Le traitement combine le Keytruda avec un vaccin personnalisé contre le cancer, développé en partie grâce à l’intelligence artificielle. Ce vaccin repose sur des recherches scientifiques datant de 2012, théorisées en 2015 et validées par une preuve de concept en 2017 par Catherine Wu et Ugur Sahin, fondateur de BioNTech. Le principe consiste à prélever un échantillon de la tumeur du patient, analyser ses mutations génétiques, puis sélectionner les 34 mutations les plus susceptibles de déclencher une réponse immunitaire. Un vaccin à ARN messager est ensuite créé pour exprimer temporairement ces mutations, stimulant ainsi le système immunitaire du patient. Contrairement à un vaccin classique contre un virus, ce vaccin cible les mutations spécifiques de la tumeur du patient, sans intégration dans son génome.
L’intelligence artificielle intervient principalement dans l’analyse des données génomiques issues de la biopsie du patient. Elle permet de traiter rapidement une quantité astronomique de mutations, identifiant celles qui constituent les meilleures cibles pour une réponse immunitaire. Cette IA a été entraînée sur des données biologiques réelles issues de la recherche clinique, évitant ainsi de répéter cette collecte fastidieuse pour chaque patient. Grâce à elle, le coût et la durée du traitement sont réduits, le rendant plus accessible. L’IA ne conçoit pas le traitement, mais optimise son processus de production et de personnalisation, rendant le traitement viable à grande échelle. Par exemple, le séquençage du génome humain au début des années 2000, rendu possible par des avancées en calcul algorithmique, a posé les bases de cette approche.
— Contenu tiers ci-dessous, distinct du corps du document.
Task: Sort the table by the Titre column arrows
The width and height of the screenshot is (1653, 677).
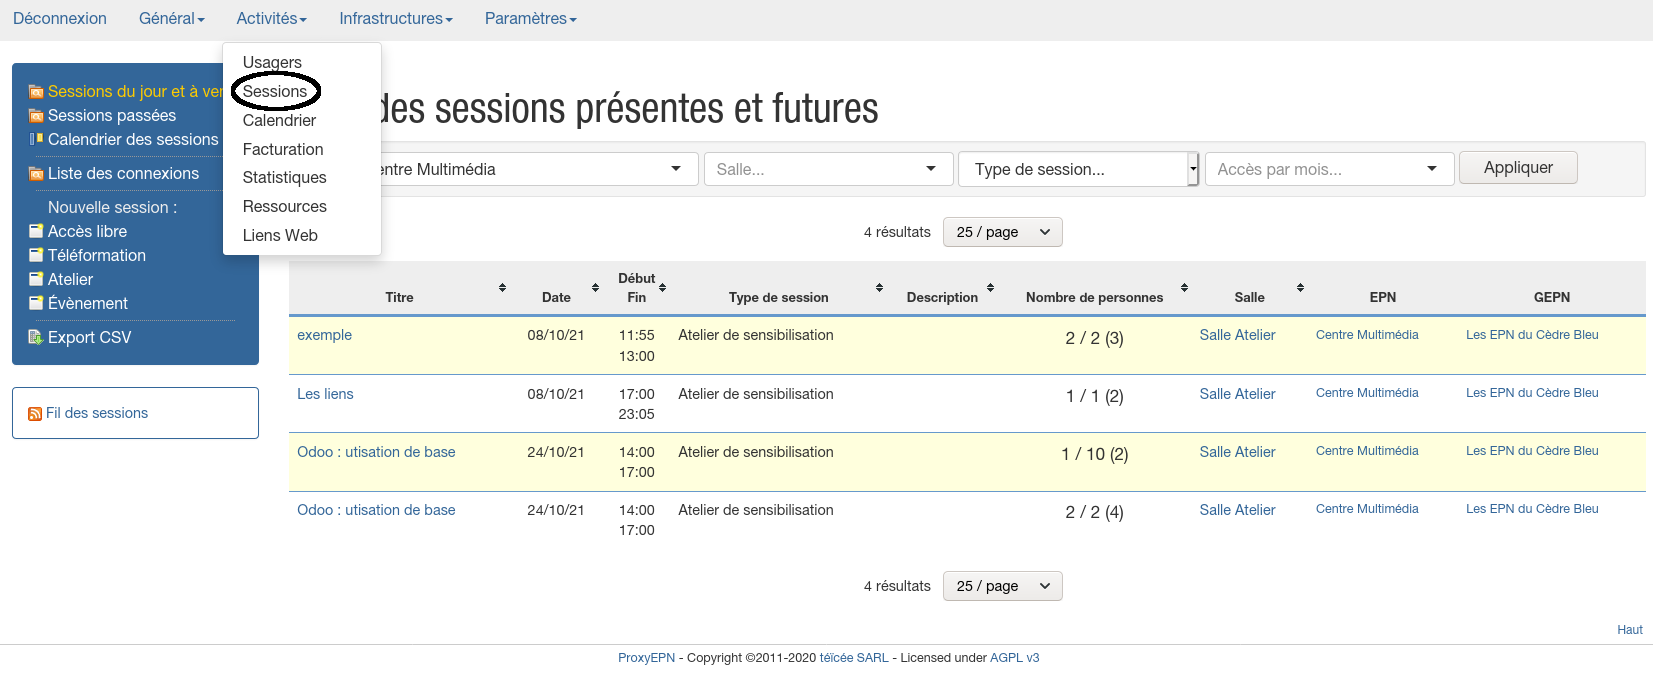Action: pyautogui.click(x=502, y=288)
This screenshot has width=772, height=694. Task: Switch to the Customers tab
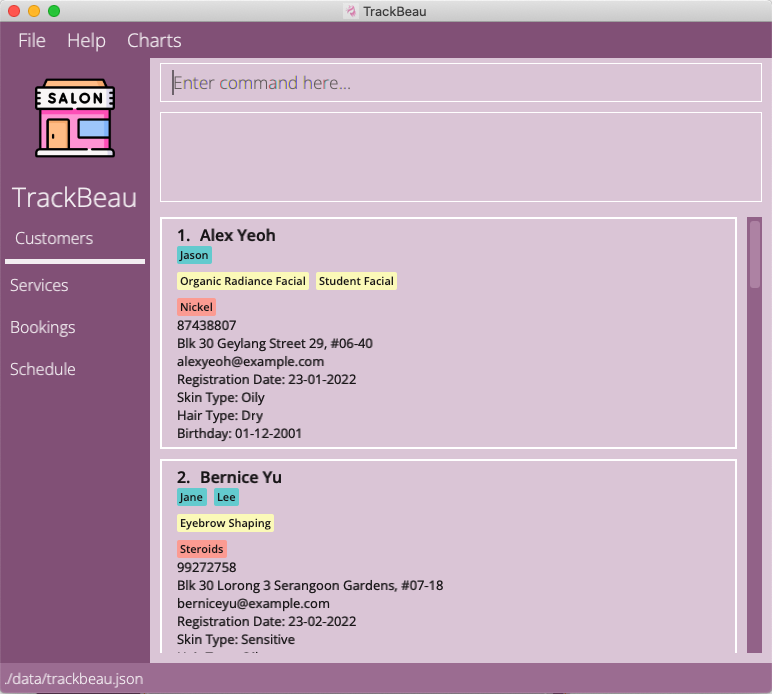pos(54,238)
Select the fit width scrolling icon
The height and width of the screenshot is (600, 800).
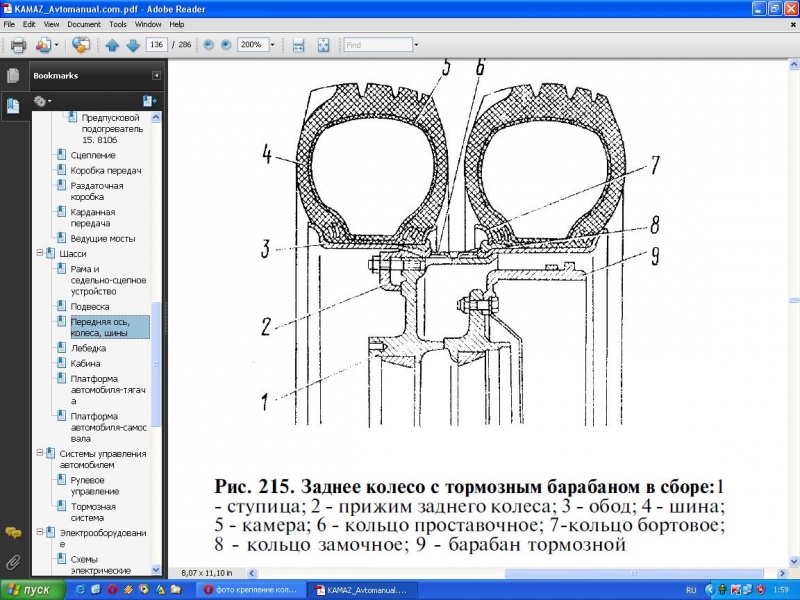tap(298, 45)
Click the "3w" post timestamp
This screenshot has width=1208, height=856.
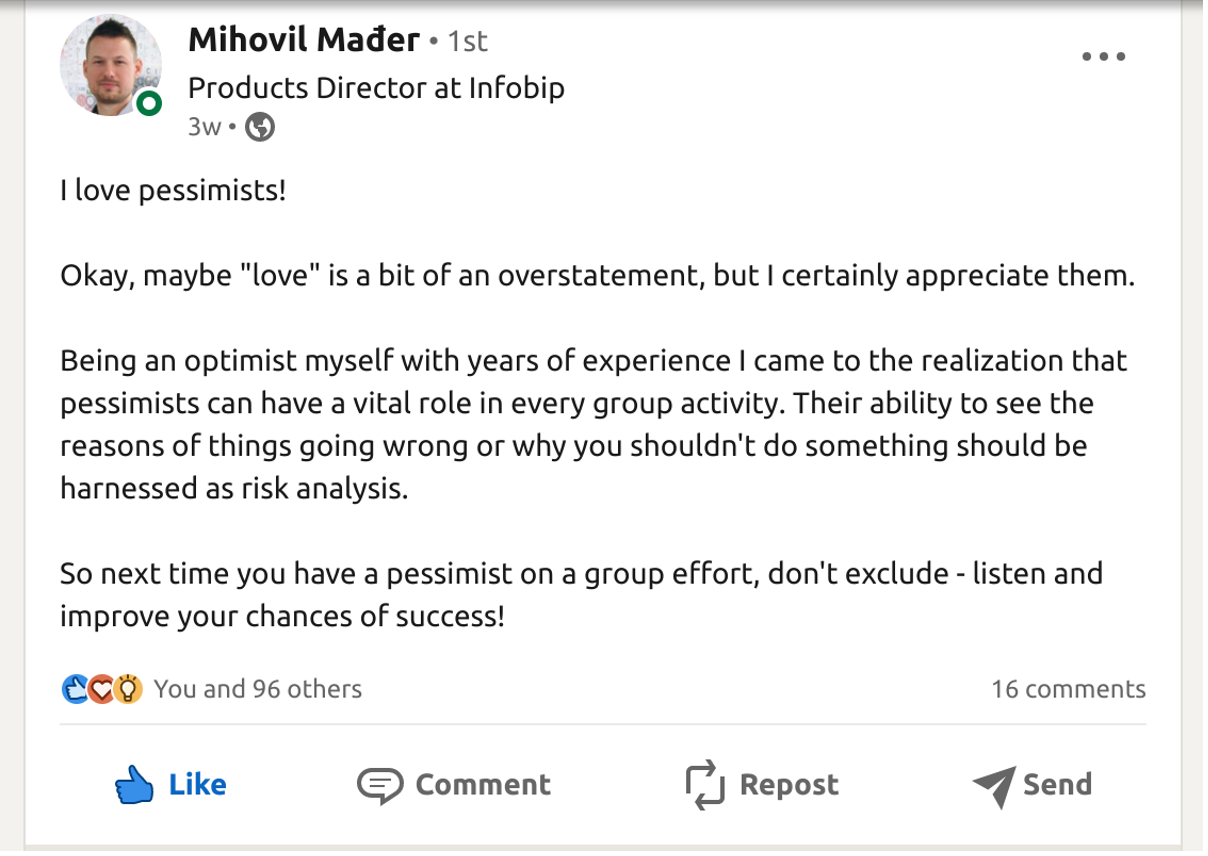point(204,128)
Les résultats de la phase III montrent que le duo intismeran + Keytruda surpasse statistiquement le Keytruda seul, le traitement de référence actuel. Cependant, l’ampleur exacte de ce bénéfice reste inconnue, car l’essai clinique a inclus environ 1 000 patients. Bien que l’IA réduise les coûts, le traitement restera probablement très onéreux : plusieurs centaines de milliers de dollars par an pour l’intismeran, en plus des 150 000 dollars annuels pour le Keytruda. Les autorités américaines devront évaluer si le bénéfice justifie ce surcoût. Cette question économique est centrale, car même si le traitement est efficace, son accessibilité dépendra de son coût et de son remboursement.
Ce traitement illustre un rôle émergent de l’IA en médecine : non pas dans la conception de nouveaux médicaments, mais dans leur mise à l’échelle et leur personnalisation. Contrairement à des cas comme le *rentosertib*, où l’IA a proposé une molécule entièrement nouvelle pour traiter la fibrose pulmonaire, ici l’IA optimise un traitement déjà existant. Elle permet de rendre viable un processus complexe, long et coûteux, comme l’analyse génomique personnalisée. Cette approche pourrait ouvrir la voie à d’autres traitements personnalisés, où l’IA jouerait un rôle clé dans l’analyse des données et l’adaptation des thérapies aux spécificités de chaque patient.